Im Frankfurter Prozess um den Tod eines kleinen Mädchens aus der Volksgruppe der Jesiden hat die Bundesanwaltschaft eine lebenslange Freiheitsstrafe für den Angeklagten gefordert. Zudem solle die besondere Schwere der Schuld festgestellt werden, forderte die Vertreterin der Bundesanwaltschaft am Montag in ihrem Plädoyer vor dem Oberlandesgericht (OLG) Frankfurt. Eine Strafaussetzung nach 15 Jahren wäre angesichts der Taten des angeklagten Irakers nicht angemessen.
Der 31-Jährige habe das Mädchen im Hochsommer 2015 eine Stunde lang in glühender Mittagshitze und praller Sonne im Innenhof seines Hauses im Irak an ein Fenstergitter gefesselt, um es zu bestrafen. Kurz darauf sei das Mädchen an den Folgen dieser Misshandlung gestorben.
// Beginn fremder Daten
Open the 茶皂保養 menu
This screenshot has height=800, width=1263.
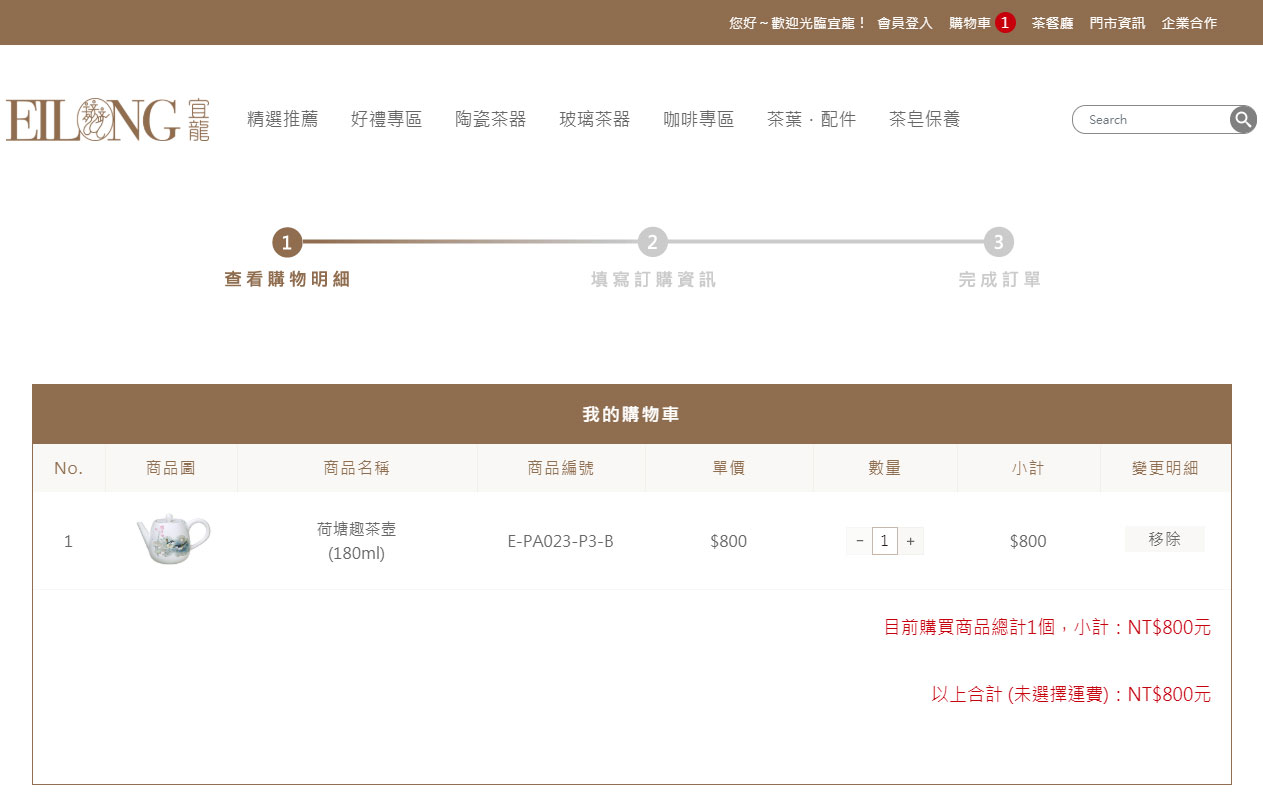tap(924, 120)
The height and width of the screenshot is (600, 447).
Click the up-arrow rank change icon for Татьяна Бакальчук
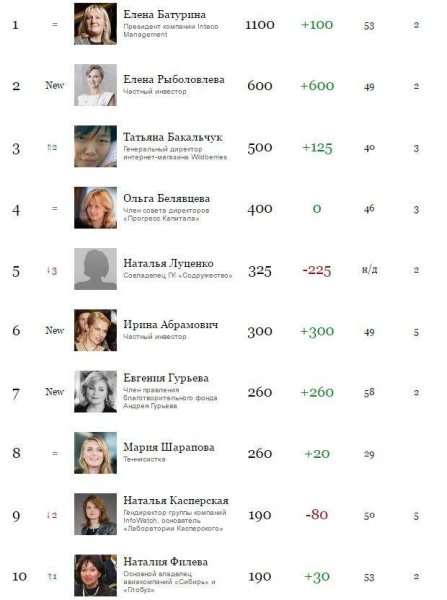pyautogui.click(x=52, y=147)
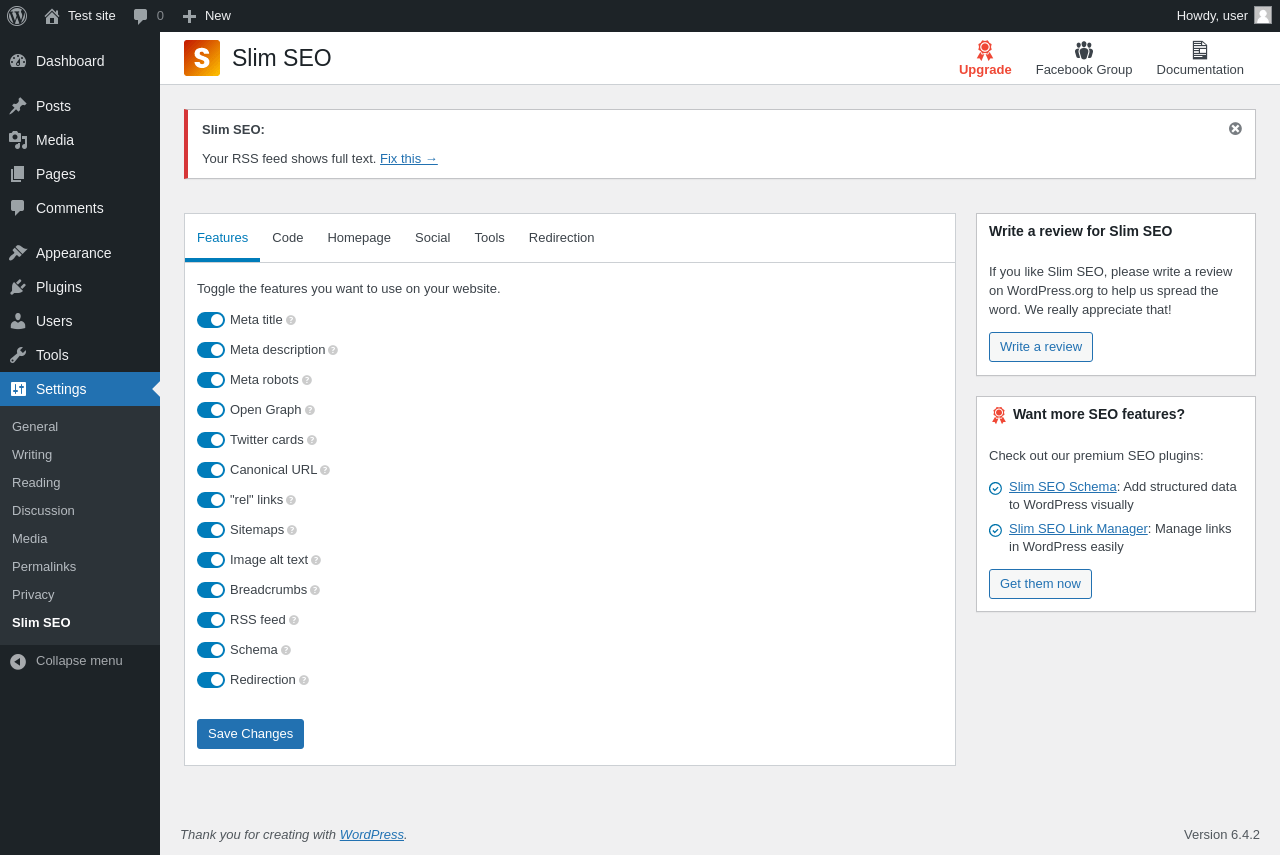Disable the Meta description toggle
The height and width of the screenshot is (855, 1280).
pyautogui.click(x=211, y=350)
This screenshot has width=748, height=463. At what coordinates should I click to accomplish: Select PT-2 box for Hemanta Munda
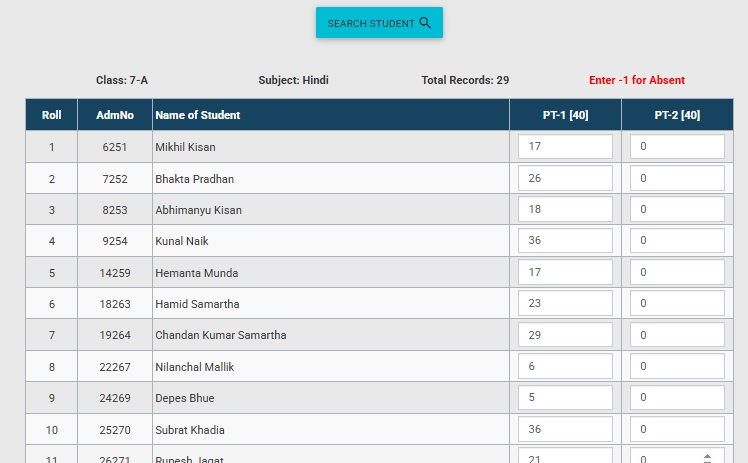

Taha Al-J. habe die Fünfjährige gemeinsam mit ihrer Mutter mindestens einen Monat lang als Sklavin gehalten. Er sei Mitglied der Terrormiliz IS gewesen, die einen organisierten Vernichtungsfeldzug gegen die Jesiden geführt habe, sagte Bundesanwältin Anna Zabeck. Sie wertete die Tat unter anderem als Körperverletzung mit Todesfolge. Das Mädchen sei vermutlich einem Hitzschlag erlegen.
Zudem habe sich der 31-Jährige des Völkermords, Verbrechen gegen die Menschlichkeit und Kriegsverbrechen schuldig gemacht. Er misshandelte auch die Mutter des Mädchens, die wie ihre kleine Tochter vom Angeklagten gefangen gehalten, mehrfach geschlagen und zudem zu unentgeltlicher Arbeit gezwungen worden sei. Er habe beide auch gezwungen, den muslimischen Glauben auszuüben. Die Frau habe bleibende körperliche und erhebliche seelische Schäden erlitten. Dafür solle er 50 000 Euro Schmerzensgeld bezahlen.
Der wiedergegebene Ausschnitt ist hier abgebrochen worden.